> [Dataset]
---*---

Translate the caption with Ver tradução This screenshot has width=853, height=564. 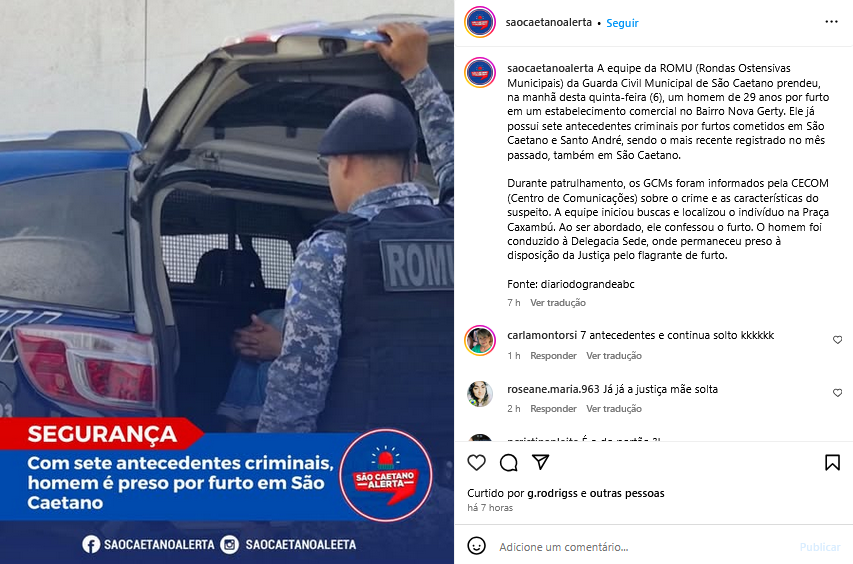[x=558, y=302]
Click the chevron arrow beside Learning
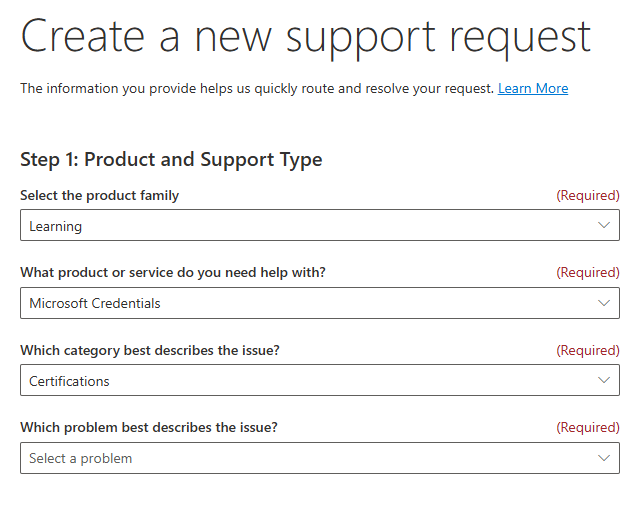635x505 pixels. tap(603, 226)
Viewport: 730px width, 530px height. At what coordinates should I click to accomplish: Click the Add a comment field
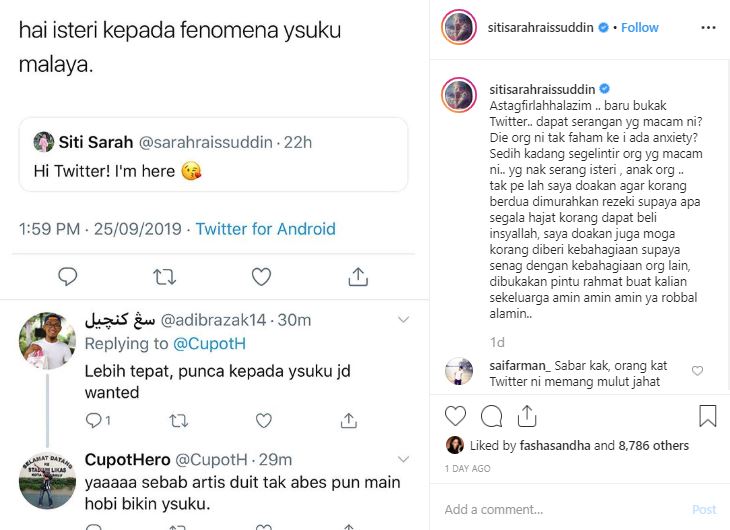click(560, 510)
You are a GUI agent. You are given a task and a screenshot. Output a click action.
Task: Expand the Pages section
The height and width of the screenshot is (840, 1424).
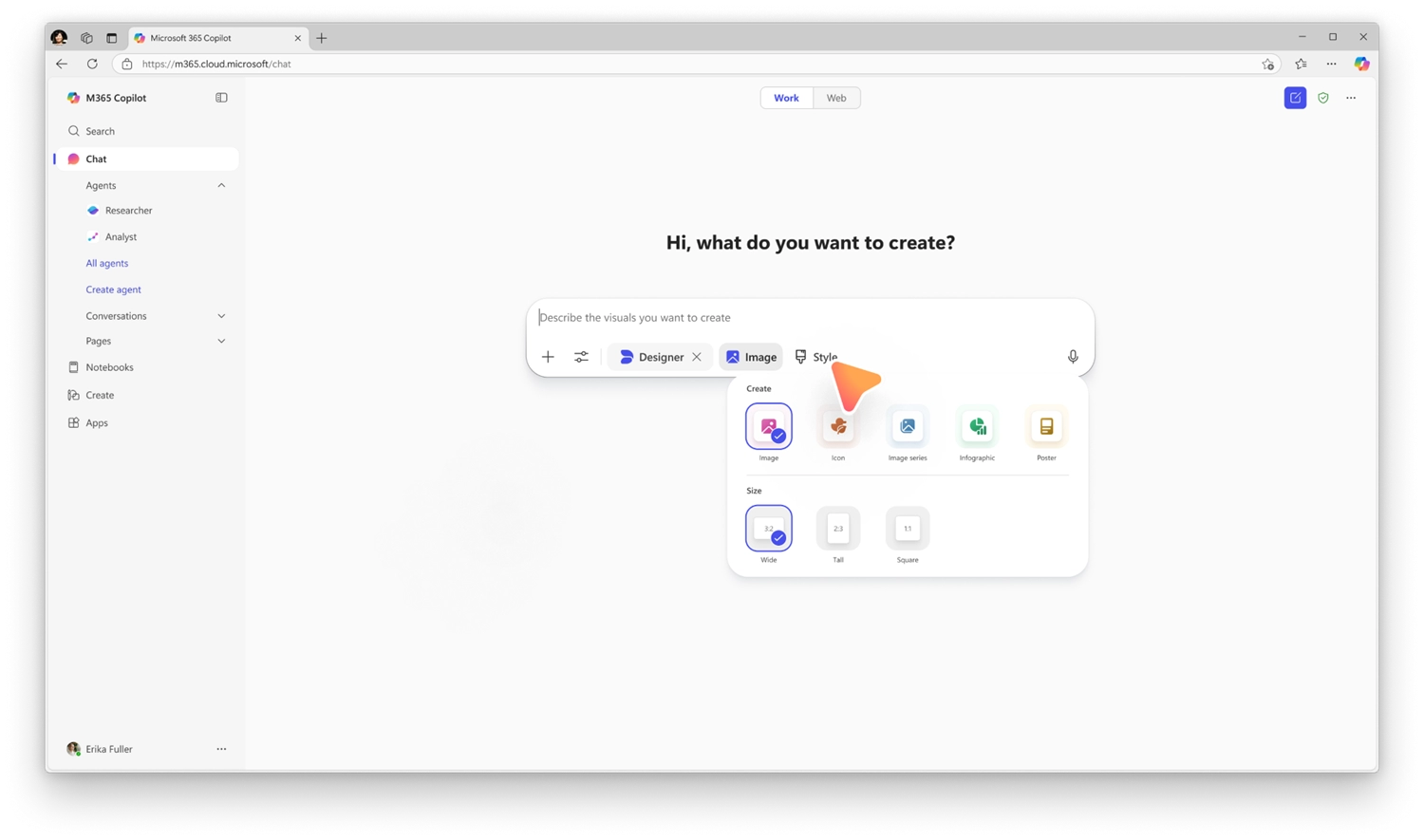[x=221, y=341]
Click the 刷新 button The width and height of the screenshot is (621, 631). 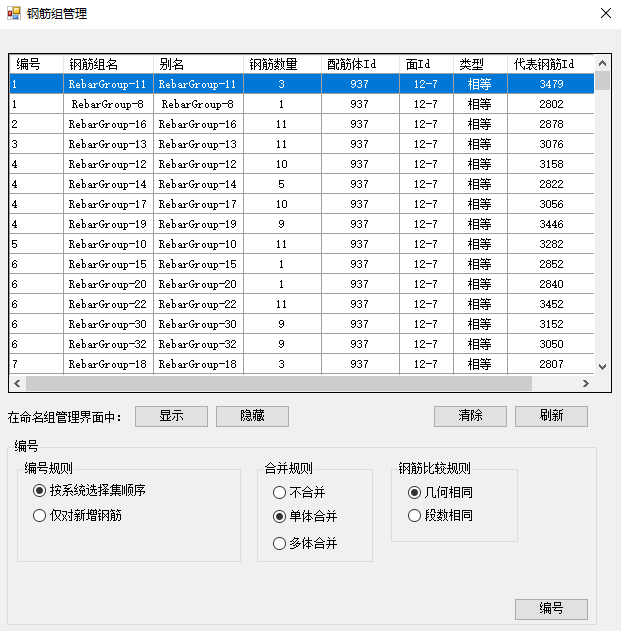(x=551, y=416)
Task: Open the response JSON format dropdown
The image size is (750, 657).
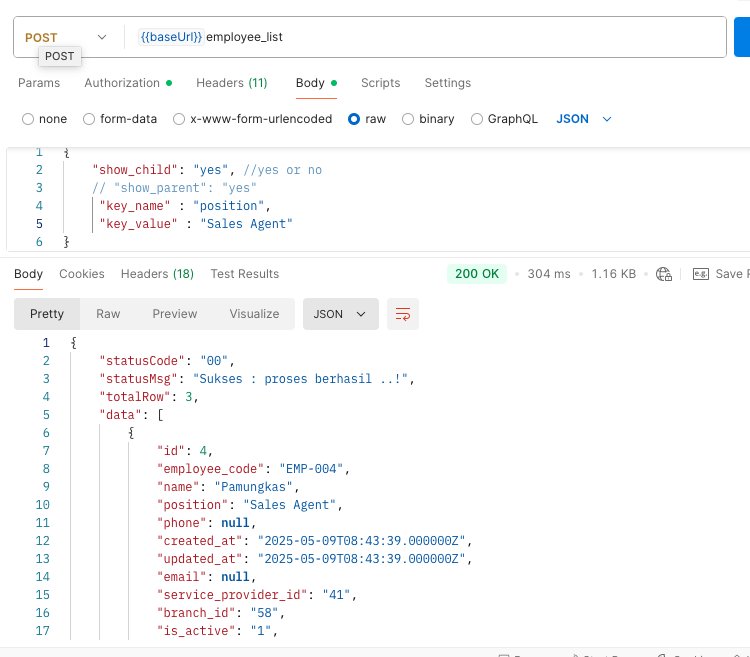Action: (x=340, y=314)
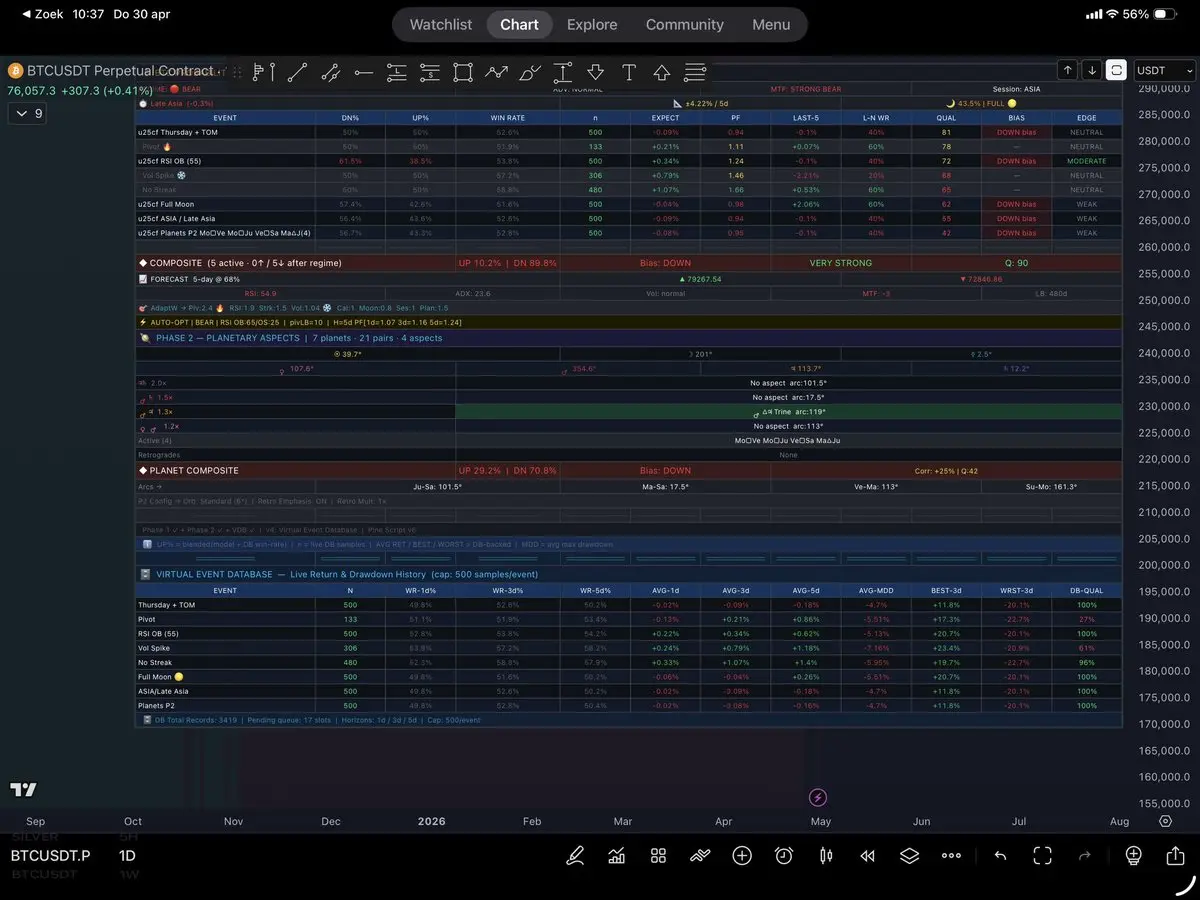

---*---

> [What is needed] Among the lines above, the one with "Viewport: 730px width, 530px" opens the part to repeat and the one with "Task: Expand the Pages section" closes it; repeat only that part exactly, with no pictures.

> [Task answer]
Viewport: 730px width, 530px height. At what coordinates should I click to accomplish: Click the Add a comment field
click(560, 510)
You are a GUI agent. You are given a task and a screenshot. Output a click action.
Task: Expand the Pages section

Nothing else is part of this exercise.